Hugh Robjohns wrote:In the analogue world, with multiple signals passing through console channels and tape machines multiple times, there are countless high-pass filters everywhere in the form of inter-stage coupling capacitors which all introduce not only frequency response changes, but also phase shifts. Same for coupling transformers. And then there is HF crosstalk effects within and between adjacent channels and elsewhere introducing more phase shifts and response changes. And added noise, and added distortions.
All true - of course. All analogue circuitry acts in a complex way, as each component interacts with each other component. In some types of circuit, such as valve amps, these different levels of complexity are extreme and can be easily observed as harmonic and dis-harmonic distortions are introduced to the signal. These can be additional wave-forms or the suppression of other wave-forms. A typical example is the loading of audio signals onto tape and at such levels that the HF signals of one source suppresses the HF signals of a weaker source - thereby acting as a type of multiband compressor. Digital calculations can mimic such effects, but only fairly roughly - but hey! They're getting better!
One issue though with analogue is phase. Phase compensation in things like filters is in a completely different league to, say 20 years ago. Even the better quality budget desks (e.g. A&H R-Series) are just rock-solid. I tested their 24R a couple of years back and I could not get the signal to shift sideways on my multi-channel Oscar, no matter where I placed the filters or what frequency I was shoving through it.
Even with the better (and light-years more expensive!) desks from the 80s and into the 90s, turning the filters to extreme levels saw the signal from that channel drift sideways, albeit slightly.
Another issue is that all digital processes take time. Electrical events and therefore all analogue electrical processes take place instantaneously - well, at about 1/3 the speed of light, so we'll call that instantly.
Switch on an FM radio and it comes to life immediately. DAB takes a few seconds to find a transmission stream, identify the COFDM packages for Radio Four and reassemble them and turn that into an analogue audio signal and make our lives miserable with 'Woman's Hour'.
Some digital events take so long, we can slip out for a coffee, whilst some workstation boots, up, finds the wi-fi signal, up-dates our emails and scratches its nuts and then wastes five minutes looking for some routine we only half-deleted yesterday! In fact, the time-delay involved with digital is the biggest problem facing those who design such things.
This is important!
We hear stereo and are able to pin-point the position of the source of a sound, even when blindfolded, because of time. Left-to-right positioning is the difference between the time it takes for a sound to reach the L and R ears. Sound moves at about 1ms per foot, so the difference between all-the-way-to-the-left and all-the-way-to-the-right is just one millisecond! Now try and work out what the time difference is for just two or three degrees! It's tiny! It's one-90th of one millisecond!
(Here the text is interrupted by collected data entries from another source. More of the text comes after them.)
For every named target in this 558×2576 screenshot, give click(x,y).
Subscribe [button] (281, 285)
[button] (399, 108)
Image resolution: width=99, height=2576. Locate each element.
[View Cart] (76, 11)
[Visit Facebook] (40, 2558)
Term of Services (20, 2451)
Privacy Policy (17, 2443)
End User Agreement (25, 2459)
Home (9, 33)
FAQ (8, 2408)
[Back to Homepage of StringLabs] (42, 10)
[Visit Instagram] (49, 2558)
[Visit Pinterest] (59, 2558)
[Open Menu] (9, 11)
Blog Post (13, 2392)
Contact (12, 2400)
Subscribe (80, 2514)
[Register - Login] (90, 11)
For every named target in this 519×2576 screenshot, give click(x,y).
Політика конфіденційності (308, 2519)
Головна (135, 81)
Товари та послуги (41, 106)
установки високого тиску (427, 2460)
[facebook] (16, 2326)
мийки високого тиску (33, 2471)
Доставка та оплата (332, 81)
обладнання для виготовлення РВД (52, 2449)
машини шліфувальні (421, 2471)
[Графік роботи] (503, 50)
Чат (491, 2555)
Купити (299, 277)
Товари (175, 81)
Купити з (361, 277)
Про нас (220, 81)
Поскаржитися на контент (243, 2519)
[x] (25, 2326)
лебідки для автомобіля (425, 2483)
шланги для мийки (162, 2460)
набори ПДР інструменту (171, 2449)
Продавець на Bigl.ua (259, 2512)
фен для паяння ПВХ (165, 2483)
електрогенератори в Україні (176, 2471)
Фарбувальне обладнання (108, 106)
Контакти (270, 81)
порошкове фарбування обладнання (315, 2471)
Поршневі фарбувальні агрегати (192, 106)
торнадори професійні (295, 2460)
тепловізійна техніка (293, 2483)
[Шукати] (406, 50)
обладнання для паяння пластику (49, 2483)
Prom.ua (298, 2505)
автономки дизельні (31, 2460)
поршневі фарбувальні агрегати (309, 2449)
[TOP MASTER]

Of course, we also add the filter effect of our outer ears to help with positioning and with realising front-to-back and above and below, but the Haas effect tells us that time is the major component in our ability to locate the position of a sound source.
Now look at processing times in digital - they are catastrophic! The fastest ADDA round-trip conversion I know is for the various models of the Radar from iZ-Tech of Vancouver - it comes in at 1.6ms. PT HD and all the other usual suspects are much slower!
We talk of latency-free monitoring, when in fact we are talking about some damn box delivering the signal to the foldback path a couple of milliseconds after the event. Now imagine just how many compromises any multi-path digital summing has to battle through!
We position a sound by identifying a time difference of about one-90th of one thousandth of one second, or 0.01111 of a millisecond. Yet most audio is delivered at either 48kHz or 44.1kHz. That means that every sample is positioned at time intervals of about DOUBLE that required by our ears to accurately position a sound!
Nyquist theorem tells us that such positioning issues are irrelevant, as indeed they are - UNLESS we use plugins and/or other digital processes that cause the signal to be re-positioned, albeit microscopically.
Even if we do all our processing at 96kHz, that is still the time factor we require to position accurately, so any process such as compression, gating or repitching will have to place our audio in exactly the same sample it came from - and they often do not!
If you are recording using one pair of mics and no summing is involved, that makes no difference, as both sides of the stereo signal are treated (or suffer!) the same time approximations (assuming a decent recording device that is working properly and is internally clocked.
Analogue summing does not re-position bits of the audio to places where they do not belong. It works instantaneously, so everything goes to the right place time-wise.